Università, Regimenti: “Nuovi stanziamenti su diritto allo studio decisi da tempo, non strumentalizzare gli studenti”

«L’impegno della Giunta Rocca per garantire il diritto allo studio universitario viene da lontano ed è una priorità sin dall’insediamento di questa amministrazione. Abbiamo rispetto per qualsiasi forma di mobilitazione studentesca ma non è corretto dire, come hanno fatto alcuni esponenti dell’opposizione e alcune associazioni di studenti, che lo scorrimento delle graduatorie degli idonei sia avvenuto dopo la mobilitazione studentesca di oggi: basta fare una semplice ricerca in rete per capire che l’annuncio dell’erogazione di nuovi fondi per garantire risorse a tutti gli idonei era stato annunciato e pubblicizzato la settimana scorsa.
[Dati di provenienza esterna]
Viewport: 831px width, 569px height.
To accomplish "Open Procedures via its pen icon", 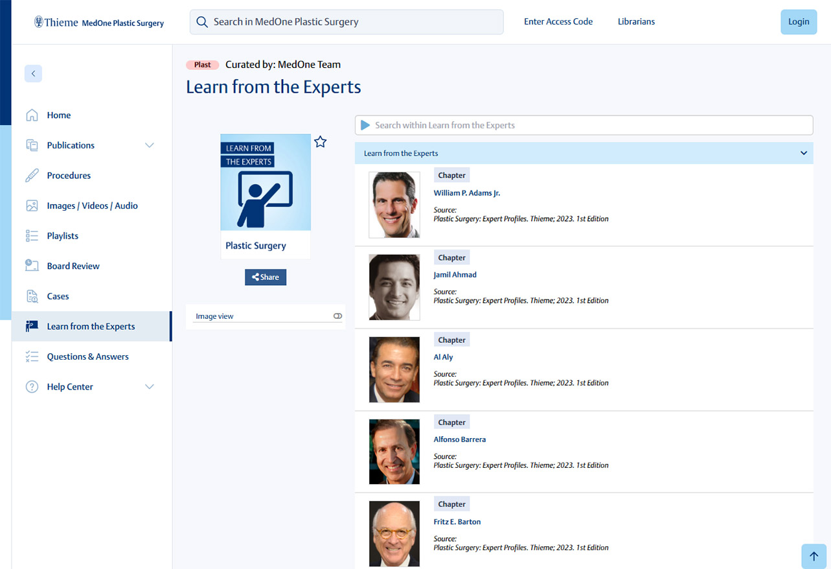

Al contrario di come pensa di fare una parte delle opposizioni, non crediamo che l’Università e il diritto allo studio possano essere terreno di scontro politico o per piantare delle ‘bandierine’ di parte: parliamo del futuro del nostro Paese, di un diritto costituzionalmente garantito e dobbiamo lavorare tutti nell’unica direzione possibile che è quella di consentire al più ampio numero di ragazzi e ragazze di poter studiare nei nostri Atenei, indipendentemente dalla propria condizione economica. I fatti sono chiari a tutti: quest’anno abbiamo stanziato la cifra record di oltre 200 milioni di euro per erogare borse di studio a 39mila studenti. Il resto sono solo strumentalizzazioni che lasciano il tempo che trovano». Così Luisa Regimenti, assessore all’Università della Regione Lazio.